Meaning that the linear regression equation presents only intercept
value. I can also by determining the correlation coefficient
round(cor(data_cleaned$Var1, data_cleaned$Age),4)
## [1] 0.0176
The Pearson correlation coefficient shows a very weak positive relationship that is approximately zero.
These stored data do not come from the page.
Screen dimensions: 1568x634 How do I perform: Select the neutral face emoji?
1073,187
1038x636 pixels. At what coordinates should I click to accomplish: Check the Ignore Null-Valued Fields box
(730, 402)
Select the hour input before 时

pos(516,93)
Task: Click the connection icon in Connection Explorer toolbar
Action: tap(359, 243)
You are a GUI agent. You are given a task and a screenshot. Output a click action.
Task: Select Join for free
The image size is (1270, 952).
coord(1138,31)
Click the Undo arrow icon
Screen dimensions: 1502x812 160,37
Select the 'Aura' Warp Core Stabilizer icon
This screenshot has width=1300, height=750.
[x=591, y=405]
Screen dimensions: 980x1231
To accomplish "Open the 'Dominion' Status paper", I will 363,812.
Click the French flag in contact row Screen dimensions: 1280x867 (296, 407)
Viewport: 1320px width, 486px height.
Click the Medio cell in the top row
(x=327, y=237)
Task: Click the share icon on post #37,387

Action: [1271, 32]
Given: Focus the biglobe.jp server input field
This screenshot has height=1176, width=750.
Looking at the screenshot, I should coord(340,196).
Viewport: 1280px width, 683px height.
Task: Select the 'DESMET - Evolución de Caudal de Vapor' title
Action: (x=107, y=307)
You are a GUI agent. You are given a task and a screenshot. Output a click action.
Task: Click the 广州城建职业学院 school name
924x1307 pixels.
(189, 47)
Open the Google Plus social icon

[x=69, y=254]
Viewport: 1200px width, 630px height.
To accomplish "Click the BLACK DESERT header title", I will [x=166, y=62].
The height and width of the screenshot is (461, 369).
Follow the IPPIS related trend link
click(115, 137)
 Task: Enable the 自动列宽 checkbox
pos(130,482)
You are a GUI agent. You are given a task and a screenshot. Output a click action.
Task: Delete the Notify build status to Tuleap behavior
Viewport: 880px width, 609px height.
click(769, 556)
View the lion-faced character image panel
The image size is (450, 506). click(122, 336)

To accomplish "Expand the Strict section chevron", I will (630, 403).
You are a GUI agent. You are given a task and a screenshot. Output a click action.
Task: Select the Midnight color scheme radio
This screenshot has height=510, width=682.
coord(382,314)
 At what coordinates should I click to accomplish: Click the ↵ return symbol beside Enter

Almost no relationship in the two variables.
par(mfrow=c(2,2))
plot(model_var1)
Interpretation: The linearity,normality, and
homoscedasticity assumptions are satified based on the fitted vs
residuals plot, the QQ plot, and scale location plot, respectively.
Method 1: Simple Linear Regression p_values Since the p_value for Age variable is 0.388 that is greater 0.05. Then there is no statistical significance between Age and Var1.
#Method 2: Pearson Correlation Test
# Run the Pearson correlation test
cor.test(data_cleaned$Age, data_cleaned$Var1)
##
## Pearson's product-moment correlation
##
## data: data_cleaned$Age and data_cleaned$Var1
## t = 0.86293, df = 2412, p-value = 0.3883
## alternative hypothesis: true correlation is not equal to 0
## 95 percent confidence interval:
## -0.02234283 0.05742266
## sample estimates:
## cor
## 0.01756787
Interpretation: There is a very weak positive correlation between Age and Var1 (r=0.018), but the relationship is not statistically significant (p=0.388>0.05). Therefore, Age and Var1 do not have a meaningful linear relationship.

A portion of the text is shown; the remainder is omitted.